=== SOURCE DATA ===
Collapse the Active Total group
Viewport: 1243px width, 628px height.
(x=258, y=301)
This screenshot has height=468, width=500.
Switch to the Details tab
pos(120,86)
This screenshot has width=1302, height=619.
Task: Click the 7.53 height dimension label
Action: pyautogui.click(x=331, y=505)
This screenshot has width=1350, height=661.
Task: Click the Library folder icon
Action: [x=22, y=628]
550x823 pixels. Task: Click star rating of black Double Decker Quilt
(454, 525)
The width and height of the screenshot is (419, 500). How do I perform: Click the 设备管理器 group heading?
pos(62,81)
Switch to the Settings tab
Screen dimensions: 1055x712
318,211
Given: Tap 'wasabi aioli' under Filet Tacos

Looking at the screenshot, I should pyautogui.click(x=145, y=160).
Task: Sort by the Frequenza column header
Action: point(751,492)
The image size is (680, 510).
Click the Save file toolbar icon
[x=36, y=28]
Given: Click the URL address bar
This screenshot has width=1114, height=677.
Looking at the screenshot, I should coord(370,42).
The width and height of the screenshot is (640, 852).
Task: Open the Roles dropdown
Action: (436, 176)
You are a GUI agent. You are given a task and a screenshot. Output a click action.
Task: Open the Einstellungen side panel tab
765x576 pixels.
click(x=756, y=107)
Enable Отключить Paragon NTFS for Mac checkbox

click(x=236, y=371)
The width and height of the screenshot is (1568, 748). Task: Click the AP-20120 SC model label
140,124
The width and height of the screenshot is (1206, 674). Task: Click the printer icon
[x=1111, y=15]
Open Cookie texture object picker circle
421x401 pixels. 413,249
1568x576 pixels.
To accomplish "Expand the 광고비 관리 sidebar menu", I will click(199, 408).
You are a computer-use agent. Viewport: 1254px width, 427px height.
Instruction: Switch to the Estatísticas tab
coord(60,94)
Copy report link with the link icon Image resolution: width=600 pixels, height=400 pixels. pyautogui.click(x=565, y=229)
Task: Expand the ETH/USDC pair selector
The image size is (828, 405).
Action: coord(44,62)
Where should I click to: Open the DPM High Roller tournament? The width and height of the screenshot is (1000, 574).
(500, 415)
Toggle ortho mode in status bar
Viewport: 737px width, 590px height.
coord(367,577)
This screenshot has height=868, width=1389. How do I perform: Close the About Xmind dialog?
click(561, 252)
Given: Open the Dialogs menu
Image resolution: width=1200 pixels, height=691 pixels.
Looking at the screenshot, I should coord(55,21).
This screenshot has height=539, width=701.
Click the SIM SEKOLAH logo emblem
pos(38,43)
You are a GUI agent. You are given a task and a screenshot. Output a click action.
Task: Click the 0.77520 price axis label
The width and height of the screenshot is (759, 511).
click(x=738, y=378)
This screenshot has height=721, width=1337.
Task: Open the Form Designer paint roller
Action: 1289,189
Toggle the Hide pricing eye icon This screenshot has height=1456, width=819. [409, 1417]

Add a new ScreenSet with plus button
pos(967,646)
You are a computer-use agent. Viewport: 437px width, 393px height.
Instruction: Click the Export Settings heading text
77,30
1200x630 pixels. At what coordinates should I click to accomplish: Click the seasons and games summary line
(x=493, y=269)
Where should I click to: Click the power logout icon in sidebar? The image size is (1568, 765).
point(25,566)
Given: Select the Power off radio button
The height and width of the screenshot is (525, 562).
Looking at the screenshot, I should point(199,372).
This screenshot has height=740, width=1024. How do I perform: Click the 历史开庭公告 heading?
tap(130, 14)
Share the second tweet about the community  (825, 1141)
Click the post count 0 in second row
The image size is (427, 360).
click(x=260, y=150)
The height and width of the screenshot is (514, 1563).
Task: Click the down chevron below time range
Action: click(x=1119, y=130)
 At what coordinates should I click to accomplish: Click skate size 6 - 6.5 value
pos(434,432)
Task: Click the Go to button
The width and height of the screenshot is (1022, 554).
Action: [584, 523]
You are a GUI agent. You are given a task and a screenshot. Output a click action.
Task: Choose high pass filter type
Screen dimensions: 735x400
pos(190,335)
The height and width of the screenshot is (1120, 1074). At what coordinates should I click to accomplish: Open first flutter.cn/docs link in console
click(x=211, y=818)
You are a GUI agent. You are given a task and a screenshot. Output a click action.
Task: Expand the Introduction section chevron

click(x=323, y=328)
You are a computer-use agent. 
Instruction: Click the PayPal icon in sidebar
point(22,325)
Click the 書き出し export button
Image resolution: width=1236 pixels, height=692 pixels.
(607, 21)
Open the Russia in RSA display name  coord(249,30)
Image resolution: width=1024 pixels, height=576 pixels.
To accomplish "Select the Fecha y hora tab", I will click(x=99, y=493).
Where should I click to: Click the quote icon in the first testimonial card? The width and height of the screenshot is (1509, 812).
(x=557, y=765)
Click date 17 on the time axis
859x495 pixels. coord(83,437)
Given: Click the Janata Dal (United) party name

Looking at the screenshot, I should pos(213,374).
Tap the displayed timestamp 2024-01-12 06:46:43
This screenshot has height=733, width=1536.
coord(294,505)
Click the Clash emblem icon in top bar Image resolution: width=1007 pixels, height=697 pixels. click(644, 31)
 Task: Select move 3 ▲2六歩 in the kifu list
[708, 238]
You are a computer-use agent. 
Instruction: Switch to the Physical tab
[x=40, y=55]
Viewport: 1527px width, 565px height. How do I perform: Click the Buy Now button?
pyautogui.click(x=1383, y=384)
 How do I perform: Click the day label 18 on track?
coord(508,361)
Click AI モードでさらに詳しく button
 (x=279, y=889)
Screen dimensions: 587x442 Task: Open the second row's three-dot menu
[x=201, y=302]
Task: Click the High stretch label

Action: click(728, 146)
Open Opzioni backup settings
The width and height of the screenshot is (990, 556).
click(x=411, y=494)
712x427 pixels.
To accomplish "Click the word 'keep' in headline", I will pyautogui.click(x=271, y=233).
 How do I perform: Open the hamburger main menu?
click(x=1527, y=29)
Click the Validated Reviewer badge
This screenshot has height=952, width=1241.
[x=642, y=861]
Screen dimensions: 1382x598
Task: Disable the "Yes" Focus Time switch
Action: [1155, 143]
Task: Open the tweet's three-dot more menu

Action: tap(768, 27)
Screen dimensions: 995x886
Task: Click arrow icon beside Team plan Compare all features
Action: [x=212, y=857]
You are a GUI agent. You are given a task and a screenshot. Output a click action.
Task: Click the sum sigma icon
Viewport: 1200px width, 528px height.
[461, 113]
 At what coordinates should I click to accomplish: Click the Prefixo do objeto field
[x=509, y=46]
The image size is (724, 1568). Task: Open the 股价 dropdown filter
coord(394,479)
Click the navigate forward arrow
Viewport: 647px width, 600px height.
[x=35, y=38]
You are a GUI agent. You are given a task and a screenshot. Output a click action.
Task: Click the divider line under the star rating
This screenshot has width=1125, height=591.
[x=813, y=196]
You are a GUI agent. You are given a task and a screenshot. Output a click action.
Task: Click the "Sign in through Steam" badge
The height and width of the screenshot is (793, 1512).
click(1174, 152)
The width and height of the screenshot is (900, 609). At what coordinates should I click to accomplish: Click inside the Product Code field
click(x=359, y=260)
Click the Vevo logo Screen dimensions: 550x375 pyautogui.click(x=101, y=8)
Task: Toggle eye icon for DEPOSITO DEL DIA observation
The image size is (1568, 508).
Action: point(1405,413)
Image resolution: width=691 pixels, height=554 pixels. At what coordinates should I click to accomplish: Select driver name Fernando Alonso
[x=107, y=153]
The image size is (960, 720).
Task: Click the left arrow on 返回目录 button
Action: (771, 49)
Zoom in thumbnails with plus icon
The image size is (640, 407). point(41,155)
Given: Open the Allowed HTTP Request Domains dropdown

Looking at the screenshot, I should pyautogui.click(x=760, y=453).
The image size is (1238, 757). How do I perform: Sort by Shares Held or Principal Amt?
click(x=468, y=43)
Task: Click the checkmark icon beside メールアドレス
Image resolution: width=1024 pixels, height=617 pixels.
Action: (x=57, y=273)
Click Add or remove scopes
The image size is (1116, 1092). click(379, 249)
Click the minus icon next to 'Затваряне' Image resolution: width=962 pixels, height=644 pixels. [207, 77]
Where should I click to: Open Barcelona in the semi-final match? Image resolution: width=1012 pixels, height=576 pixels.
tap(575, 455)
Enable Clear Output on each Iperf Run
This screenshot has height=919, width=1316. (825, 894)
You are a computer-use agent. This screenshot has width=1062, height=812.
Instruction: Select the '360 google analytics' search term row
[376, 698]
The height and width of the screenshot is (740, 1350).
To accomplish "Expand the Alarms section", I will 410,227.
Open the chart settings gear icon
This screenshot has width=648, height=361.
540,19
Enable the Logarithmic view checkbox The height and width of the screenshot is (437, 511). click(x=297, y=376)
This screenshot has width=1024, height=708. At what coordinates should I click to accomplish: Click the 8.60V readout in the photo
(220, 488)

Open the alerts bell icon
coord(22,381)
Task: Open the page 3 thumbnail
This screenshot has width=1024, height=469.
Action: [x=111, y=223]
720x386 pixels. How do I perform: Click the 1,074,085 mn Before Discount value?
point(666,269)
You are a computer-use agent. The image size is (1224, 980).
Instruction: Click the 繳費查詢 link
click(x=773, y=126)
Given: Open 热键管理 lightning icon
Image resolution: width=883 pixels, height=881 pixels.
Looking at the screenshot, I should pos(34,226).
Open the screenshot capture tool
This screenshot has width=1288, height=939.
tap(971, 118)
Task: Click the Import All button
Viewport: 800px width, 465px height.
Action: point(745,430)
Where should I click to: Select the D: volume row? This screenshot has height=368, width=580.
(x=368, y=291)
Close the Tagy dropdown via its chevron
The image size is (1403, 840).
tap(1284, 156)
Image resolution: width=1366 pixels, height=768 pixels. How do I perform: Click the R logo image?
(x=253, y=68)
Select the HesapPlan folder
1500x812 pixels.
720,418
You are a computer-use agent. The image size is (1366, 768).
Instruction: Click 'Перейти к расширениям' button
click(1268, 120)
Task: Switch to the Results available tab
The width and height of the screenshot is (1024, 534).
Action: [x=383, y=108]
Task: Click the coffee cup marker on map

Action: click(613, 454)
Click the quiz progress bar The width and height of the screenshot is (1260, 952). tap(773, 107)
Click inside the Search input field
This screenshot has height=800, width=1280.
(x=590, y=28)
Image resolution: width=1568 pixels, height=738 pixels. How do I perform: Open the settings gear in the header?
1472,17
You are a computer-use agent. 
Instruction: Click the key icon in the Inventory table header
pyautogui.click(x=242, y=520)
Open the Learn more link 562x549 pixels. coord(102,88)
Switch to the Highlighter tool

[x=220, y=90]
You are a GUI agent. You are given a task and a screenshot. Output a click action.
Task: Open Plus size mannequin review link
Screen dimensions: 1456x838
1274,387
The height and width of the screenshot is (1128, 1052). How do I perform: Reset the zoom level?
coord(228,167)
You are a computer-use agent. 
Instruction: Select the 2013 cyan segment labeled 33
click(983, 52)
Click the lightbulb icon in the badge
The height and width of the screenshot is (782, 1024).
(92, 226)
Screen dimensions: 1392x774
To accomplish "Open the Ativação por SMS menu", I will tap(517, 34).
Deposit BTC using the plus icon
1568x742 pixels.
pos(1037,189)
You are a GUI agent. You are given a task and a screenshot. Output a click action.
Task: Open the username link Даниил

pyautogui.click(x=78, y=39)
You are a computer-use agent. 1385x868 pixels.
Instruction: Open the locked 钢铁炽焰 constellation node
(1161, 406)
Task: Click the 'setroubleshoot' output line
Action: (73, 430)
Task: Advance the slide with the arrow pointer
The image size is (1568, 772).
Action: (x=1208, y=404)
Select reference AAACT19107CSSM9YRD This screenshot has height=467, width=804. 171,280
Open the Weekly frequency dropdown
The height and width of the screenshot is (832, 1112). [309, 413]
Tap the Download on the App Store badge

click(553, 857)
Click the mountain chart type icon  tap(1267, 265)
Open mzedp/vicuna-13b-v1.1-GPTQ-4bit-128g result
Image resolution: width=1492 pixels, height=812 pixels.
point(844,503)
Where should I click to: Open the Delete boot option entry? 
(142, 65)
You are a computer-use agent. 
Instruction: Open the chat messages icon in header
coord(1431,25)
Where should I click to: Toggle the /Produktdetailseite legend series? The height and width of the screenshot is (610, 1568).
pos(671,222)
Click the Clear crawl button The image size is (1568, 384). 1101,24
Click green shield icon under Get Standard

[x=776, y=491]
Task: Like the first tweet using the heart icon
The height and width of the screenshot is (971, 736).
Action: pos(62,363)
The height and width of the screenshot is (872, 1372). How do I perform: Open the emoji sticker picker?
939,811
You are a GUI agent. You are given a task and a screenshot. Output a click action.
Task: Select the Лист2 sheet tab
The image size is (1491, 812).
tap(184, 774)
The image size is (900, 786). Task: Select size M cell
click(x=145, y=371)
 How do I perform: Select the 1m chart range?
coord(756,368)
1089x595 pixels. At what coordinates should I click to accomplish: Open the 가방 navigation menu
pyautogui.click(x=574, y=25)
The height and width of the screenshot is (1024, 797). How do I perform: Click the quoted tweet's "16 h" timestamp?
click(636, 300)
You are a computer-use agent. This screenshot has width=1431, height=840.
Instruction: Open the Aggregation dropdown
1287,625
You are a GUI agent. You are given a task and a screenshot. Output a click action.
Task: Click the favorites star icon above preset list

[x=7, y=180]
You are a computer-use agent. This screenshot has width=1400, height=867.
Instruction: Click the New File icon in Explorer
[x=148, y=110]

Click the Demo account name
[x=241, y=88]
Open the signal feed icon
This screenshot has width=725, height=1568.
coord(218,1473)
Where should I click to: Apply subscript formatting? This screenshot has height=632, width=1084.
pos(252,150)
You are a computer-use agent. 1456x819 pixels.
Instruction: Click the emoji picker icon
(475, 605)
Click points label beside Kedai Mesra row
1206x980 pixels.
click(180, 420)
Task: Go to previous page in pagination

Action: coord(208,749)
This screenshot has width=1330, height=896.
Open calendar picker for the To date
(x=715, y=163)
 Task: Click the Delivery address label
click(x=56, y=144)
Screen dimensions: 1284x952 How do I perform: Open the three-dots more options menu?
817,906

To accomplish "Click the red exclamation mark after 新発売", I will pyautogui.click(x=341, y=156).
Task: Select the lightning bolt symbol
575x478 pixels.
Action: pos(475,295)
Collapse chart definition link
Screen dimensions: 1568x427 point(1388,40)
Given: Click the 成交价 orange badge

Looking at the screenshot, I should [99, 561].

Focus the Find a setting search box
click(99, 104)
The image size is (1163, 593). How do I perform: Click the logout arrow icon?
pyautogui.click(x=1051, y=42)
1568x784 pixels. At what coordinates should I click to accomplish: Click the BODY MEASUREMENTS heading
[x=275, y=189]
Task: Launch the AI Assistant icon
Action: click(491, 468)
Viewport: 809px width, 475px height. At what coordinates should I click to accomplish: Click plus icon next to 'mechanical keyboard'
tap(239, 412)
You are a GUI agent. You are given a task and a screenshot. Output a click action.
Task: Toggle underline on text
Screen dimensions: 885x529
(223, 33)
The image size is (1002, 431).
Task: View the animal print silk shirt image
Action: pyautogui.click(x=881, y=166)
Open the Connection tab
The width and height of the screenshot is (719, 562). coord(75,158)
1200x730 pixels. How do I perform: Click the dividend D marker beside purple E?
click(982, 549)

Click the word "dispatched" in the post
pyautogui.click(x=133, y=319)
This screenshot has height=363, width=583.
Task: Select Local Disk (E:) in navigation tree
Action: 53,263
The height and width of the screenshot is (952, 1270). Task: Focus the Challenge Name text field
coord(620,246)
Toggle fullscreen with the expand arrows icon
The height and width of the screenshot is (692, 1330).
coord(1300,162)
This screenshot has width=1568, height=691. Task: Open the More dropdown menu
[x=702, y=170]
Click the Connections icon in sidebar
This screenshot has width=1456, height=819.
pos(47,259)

=== TASK ===
Determine how many lines in the entries above contain the word "using", and respond with the number alone.

=== RESULT FOR THIS TASK ===
2